[Stored data]
═══

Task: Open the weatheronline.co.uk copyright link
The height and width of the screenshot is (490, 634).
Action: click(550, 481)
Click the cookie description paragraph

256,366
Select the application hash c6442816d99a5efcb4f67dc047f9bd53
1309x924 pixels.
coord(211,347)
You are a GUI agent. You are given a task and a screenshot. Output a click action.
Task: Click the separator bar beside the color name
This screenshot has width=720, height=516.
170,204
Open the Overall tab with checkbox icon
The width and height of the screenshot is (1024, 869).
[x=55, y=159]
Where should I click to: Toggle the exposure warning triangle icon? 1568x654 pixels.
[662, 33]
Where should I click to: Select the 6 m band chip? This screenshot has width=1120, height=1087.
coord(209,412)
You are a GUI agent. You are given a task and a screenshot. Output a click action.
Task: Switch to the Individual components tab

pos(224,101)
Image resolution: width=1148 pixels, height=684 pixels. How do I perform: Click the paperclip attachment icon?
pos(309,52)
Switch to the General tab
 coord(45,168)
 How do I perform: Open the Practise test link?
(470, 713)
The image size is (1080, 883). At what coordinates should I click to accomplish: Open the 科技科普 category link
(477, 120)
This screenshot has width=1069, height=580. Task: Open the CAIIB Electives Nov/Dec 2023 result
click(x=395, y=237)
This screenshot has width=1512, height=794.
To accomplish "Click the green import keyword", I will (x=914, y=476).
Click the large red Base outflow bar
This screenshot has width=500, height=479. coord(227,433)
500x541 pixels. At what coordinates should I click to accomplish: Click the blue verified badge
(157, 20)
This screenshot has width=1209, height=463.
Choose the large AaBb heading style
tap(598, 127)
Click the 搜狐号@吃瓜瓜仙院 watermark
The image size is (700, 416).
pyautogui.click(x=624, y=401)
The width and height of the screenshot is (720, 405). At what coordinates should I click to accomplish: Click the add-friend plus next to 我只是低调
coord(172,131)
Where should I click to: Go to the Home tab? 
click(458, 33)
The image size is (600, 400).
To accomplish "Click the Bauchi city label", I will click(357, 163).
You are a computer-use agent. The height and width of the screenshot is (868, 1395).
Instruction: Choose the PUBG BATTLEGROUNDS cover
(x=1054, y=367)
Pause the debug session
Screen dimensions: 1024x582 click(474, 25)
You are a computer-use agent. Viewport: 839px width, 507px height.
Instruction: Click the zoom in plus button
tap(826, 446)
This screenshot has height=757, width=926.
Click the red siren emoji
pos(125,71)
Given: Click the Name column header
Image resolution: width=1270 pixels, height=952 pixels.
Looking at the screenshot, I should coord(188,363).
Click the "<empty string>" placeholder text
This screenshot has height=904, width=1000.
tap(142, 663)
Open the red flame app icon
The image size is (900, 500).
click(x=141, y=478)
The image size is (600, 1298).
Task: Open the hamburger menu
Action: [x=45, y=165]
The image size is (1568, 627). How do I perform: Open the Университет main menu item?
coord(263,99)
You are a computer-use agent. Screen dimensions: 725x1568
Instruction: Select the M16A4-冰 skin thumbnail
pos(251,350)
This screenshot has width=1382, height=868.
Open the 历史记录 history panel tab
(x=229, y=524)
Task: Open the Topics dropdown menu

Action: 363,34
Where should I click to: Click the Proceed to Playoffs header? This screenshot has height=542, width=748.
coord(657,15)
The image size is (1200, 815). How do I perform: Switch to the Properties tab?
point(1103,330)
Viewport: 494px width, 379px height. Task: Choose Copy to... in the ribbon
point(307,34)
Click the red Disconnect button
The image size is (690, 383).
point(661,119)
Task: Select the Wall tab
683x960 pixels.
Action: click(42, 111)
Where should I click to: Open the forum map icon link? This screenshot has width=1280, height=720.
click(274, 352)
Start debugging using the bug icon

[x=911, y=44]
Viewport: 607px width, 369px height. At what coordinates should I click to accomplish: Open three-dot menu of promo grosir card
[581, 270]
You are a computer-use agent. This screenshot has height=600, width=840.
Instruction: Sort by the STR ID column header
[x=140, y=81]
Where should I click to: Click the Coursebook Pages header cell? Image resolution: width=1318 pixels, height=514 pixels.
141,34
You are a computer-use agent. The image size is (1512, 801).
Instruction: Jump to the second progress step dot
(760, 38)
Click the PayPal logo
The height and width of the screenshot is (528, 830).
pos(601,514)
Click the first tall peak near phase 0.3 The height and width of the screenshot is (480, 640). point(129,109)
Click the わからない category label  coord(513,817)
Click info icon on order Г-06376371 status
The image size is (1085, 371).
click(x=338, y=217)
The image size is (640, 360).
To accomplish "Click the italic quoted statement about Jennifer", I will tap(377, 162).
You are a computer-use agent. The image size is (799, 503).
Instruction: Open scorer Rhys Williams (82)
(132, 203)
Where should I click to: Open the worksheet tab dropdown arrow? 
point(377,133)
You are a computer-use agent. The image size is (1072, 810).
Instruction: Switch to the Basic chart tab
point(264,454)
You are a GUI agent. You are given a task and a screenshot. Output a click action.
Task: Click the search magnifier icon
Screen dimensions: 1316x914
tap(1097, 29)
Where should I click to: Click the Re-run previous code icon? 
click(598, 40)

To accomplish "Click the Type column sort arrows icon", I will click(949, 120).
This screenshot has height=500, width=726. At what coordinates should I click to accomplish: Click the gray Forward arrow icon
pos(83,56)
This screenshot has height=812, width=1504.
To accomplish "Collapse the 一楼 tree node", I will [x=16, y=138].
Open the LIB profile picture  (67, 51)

═══

**Task goal:** Only the lines above starting with the one with "You are a computer-use agent. The image size is (1512, 801)." and going through the one with "You are a computer-use agent. The image size is (799, 503)." are to be copied, word for word and with both ends kept.

**Answer space:**
You are a computer-use agent. The image size is (1512, 801).
Instruction: Jump to the second progress step dot
(760, 38)
Click the PayPal logo
The height and width of the screenshot is (528, 830).
pos(601,514)
Click the first tall peak near phase 0.3 The height and width of the screenshot is (480, 640). point(129,109)
Click the わからない category label  coord(513,817)
Click info icon on order Г-06376371 status
The image size is (1085, 371).
click(x=338, y=217)
The image size is (640, 360).
To accomplish "Click the italic quoted statement about Jennifer", I will tap(377, 162).
You are a computer-use agent. The image size is (799, 503).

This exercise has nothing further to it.